A state panel Thursday recommended easing eligibility rules for low-income families to qualify for child care aid amid a 68 percent drop in enrollment.

The program is called CCAP, which stands for Child Care Assistance Program.

It helps pay for the cost of child care for children from birth to 4 years old while parents are at work, school or in job training.

However, household enrollment has nosedived from over 39,000 in 2008 to just under 13,000 today, a 68 percent drop amid state budget problems.

Trying to reverse that trend, the Early Childhood Care and Education Advisory Council endorsed steps aimed at making it easier for families to qualify.

The proposal now goes  to the state Board of Elementary and Secondary Education, which last year approved higher reimbursement rates and other steps suggested by the council.

Under the key change, recipients would be required to work or be in job training and average of 20 hours per week, down from 30 now.

The state Department of Education initially suggested reducing the requirement to 25 hours.

But Melanie Bronfin, a member of the council, said that would leave only Louisiana and seven other states with weekly work requirements of 25 hours or more.

"We are still way out of whack," said Bronfin, who is executive director of the Louisiana  Policy Institute for Children, a statewide group.
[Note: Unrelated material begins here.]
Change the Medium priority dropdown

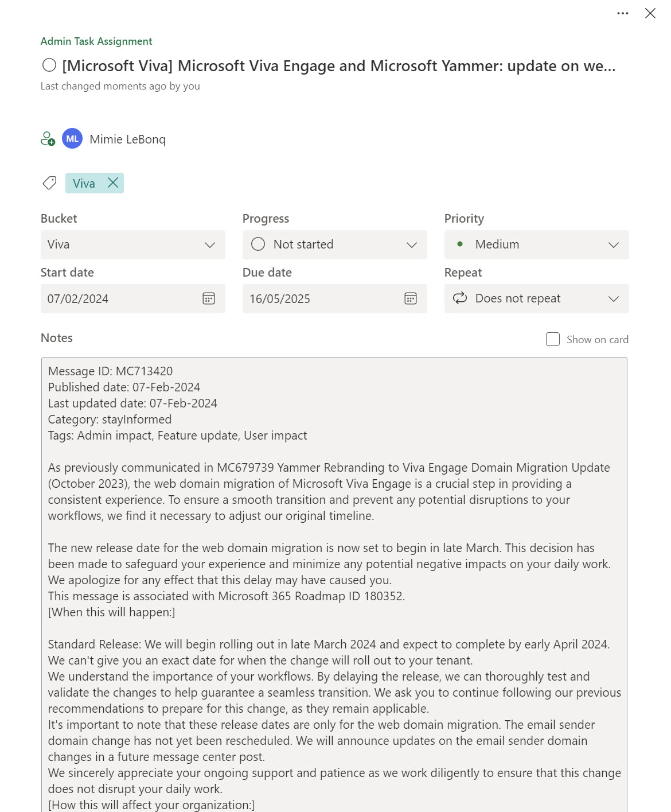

"I wish we would go down to 20 hours today," she said. "Even at 20 we would still be one of the stricter states."

In another area, low-income families with special needs children would be required to work or be in job training an average of 15 hours per week.

"This should help more families become eligible," said Jenna Conway,  assistant superintendent for early childhood education in the state Department of Education.

A third change would allow fulltime students or those in job training full time to be eligible for the assistance.

The changes approved by BESE last year, which took effect in January, trimmed out-of-pocket expenses for most low income families by 60 percent, liberalized eligibility rules and were financed by a federal grant.

"We started to see some more money go out the door," Conway said.

Under those rules changes, families are eligible for at least  one year regardless of life changes; payments for pre-kindergarten students were increased 23 percent and families in poverty were made exempt from any co-pays.

Most households pay a portion of child care costs.

The council's job is to improve child care in Louisiana, and it is helping to oversee implementation of sweeping changes in the state's  child care system approved in 2012.